Getting an immunization proved difficult for another reader. He went to his county health department seeking a shingles immunization, but he was turned down because he has non-Hodgkin’s lymphoma, a form of lymphatic system cancer. While his disease is in remission and his blood work indicates good immune cell function, there is a theoretical risk that the vaccine, which contains a live, weakened version of the virus, will reactivate the line of white cells that caused his lymphoma. Many people face this type of risk-balancing problem in choosing whether or not to get a vaccine, and each individual case requires weighing risks versus benefits. In some cases, for example someone with AIDS who has good white blood cell tests and is not sick, the patient’s doctor may advise getting the vaccine because the risk of the effect of a shingles outbreak is greater than the risk that the virus in the vaccine will cause trouble. In the case of people with history of cancers that arise directly from immune system cells, however, no one wants to take a chance of triggering cells to become cancerous by the introduction of a live virus in the form of a vaccine.  In addition, no one wants to  introduce an infection that the immune system cannot control.  These problems are the reason that researchers have pushed to develop a new vaccine, just becoming widely available in in 2017-18, which does not contain any live virus.

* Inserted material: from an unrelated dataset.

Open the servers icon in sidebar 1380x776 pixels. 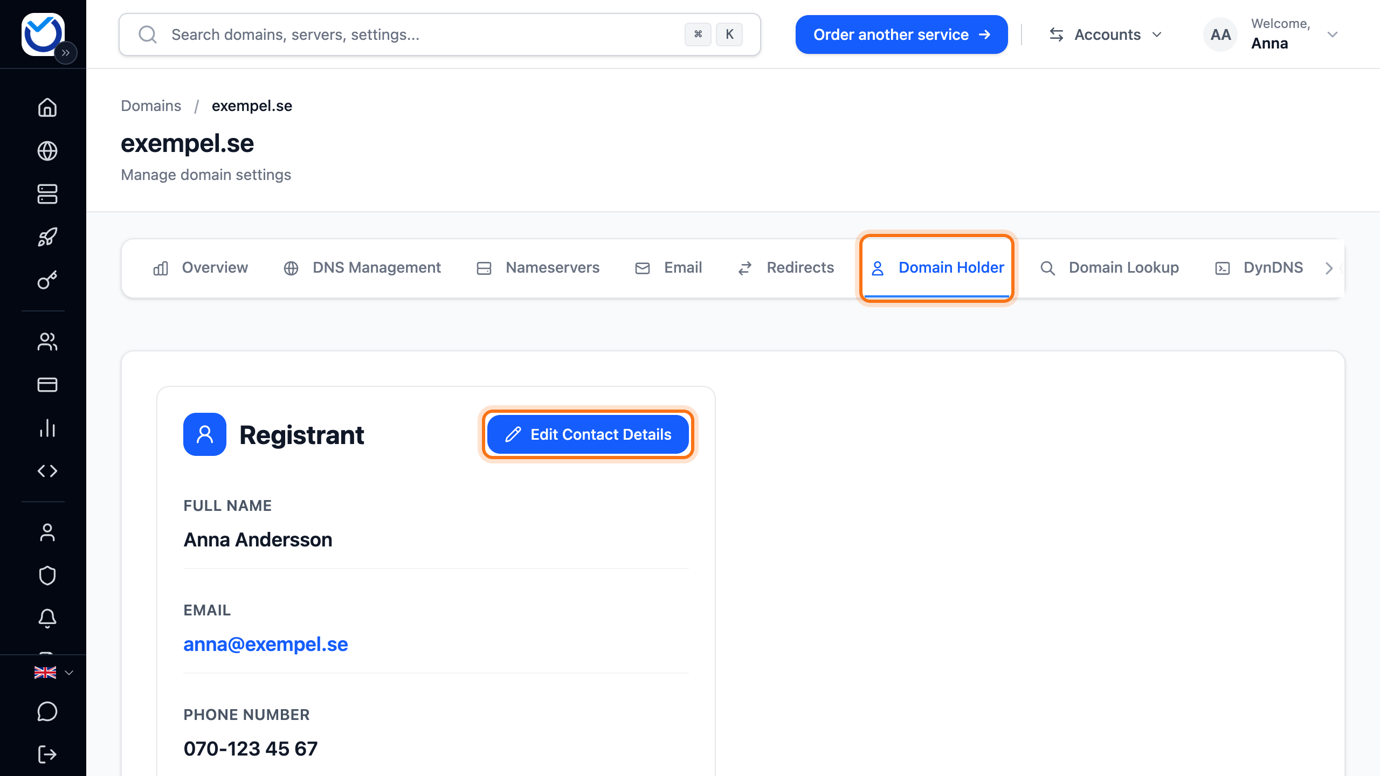pos(47,194)
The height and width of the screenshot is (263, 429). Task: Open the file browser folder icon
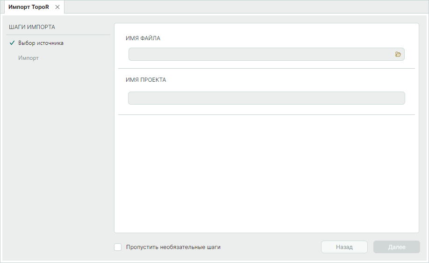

The old and the new vaccines

Lastly, several readers inquired about the frequency of the zoster vaccination.  Immunizing for shingles is relatively new, and recommendations may change, but right now, Zostavax, the old vaccine, is recommended for all people over age 60,  as a one time shot. Zostavax cuts the rate of shingles by 51% and the development of post-herpetic shingles pain by 65%.  The new vaccine, Shingrix, is recommended beginning at age fifty and in tests improves these prevention rates to 98% and 85% respectively. Shingrix requires two separate doses. The effectiveness of the vaccines does wane over time, and there is more experience with the old one. Currently there are not any guidelines about repeat administration, but there are no contraindications to getting the new vaccine for people who have already had the old one.

Where to get immunized

Immunizations are available at pharmacies, grocery stores, county health offices, and walk in clinics and all of these facilities have guidelines which will exclude some people.  Anyone excluded by general criteria should review the reason with a doctor who cares for the problem that caused the exclusion.

Shingles:Chicken Pox Re-Awakened

Chicken pox is a common and usually mild childhood disease caused by the varicella virus. The  same virus is also the cause of a very painful skin rash known as shingles in adults.  These two very different illnesses demonstrate the two missions of all viruses – to reproduce themselves and to stay alive.   Reproduction keeps the varicella virus spreading from child to child. Hibernation keeps it alive in adults, giving it another chance to reproduce. While chicken pox is usually a mild disease, shingles is painful and at times disabling.

Vaccinations

Since 1995, vaccination against the varicella virus has been very successful in reducing the number of childhood chicken pox cases.  In 2005, a vaccine designed to boost adult immunity cut the number of cases of shingles in adults in half and a vaccine about to be introduced now, in 2017, promises much better protection against shingles for older adults, especially for older adults.  Both chicken pox and shingles vaccines mark significant progress against the varicella virus, which infects 95% of unvaccinated people.

Who gets shingles

Shingles typically afflicts older people or in people with weakened immune systems. In them, the long-sleeping varicella virus has suddenly awakened, erupting in an intensely itchy, blistered rash known confined to one patch of skin, usually on the trunk, but sometimes on the head or extremities. Doctors call shingles herpes zoster, which sometimes causes confusion with the common cold sore, caused by the herpes simplex virus. Both herpes simplex and varicella viruses are members of a larger family of “alphaherpes” viruses, with similar abilities to live in peace inside the body and revive periodically.

Why name it shingles?

Shingles is a more descriptive name than herpes zoster. When fully developed and severe, the shingles rash has a rough, red, pebbled surface formed by multiple blisters packed in tight formation, often rectangular in shape. Like a roof shingle, the patch of virus- laden blisters can look like it has been laid on top of the skin. The distribution of this adult eruption of the varicella virus is very different from the random and widespread distribution of blisters in chicken pox.  The difference between rashes caused by exactly the same virus is a visual lesson in the way the varicella virus infects, reproduces, goes into hiding and reemerges.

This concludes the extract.